_Requirement_
Write out these rows again, putting "ring" in place of "circle" and keeping everything else the same.
--- start of Source records ---
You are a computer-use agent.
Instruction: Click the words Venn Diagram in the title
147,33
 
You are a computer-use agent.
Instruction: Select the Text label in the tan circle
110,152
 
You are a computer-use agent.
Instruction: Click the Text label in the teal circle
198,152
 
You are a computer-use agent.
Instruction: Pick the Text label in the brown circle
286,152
--- end of Source records ---
_Correct response_
You are a computer-use agent.
Instruction: Click the words Venn Diagram in the title
147,33
 
You are a computer-use agent.
Instruction: Select the Text label in the tan ring
110,152
 
You are a computer-use agent.
Instruction: Click the Text label in the teal ring
198,152
 
You are a computer-use agent.
Instruction: Pick the Text label in the brown ring
286,152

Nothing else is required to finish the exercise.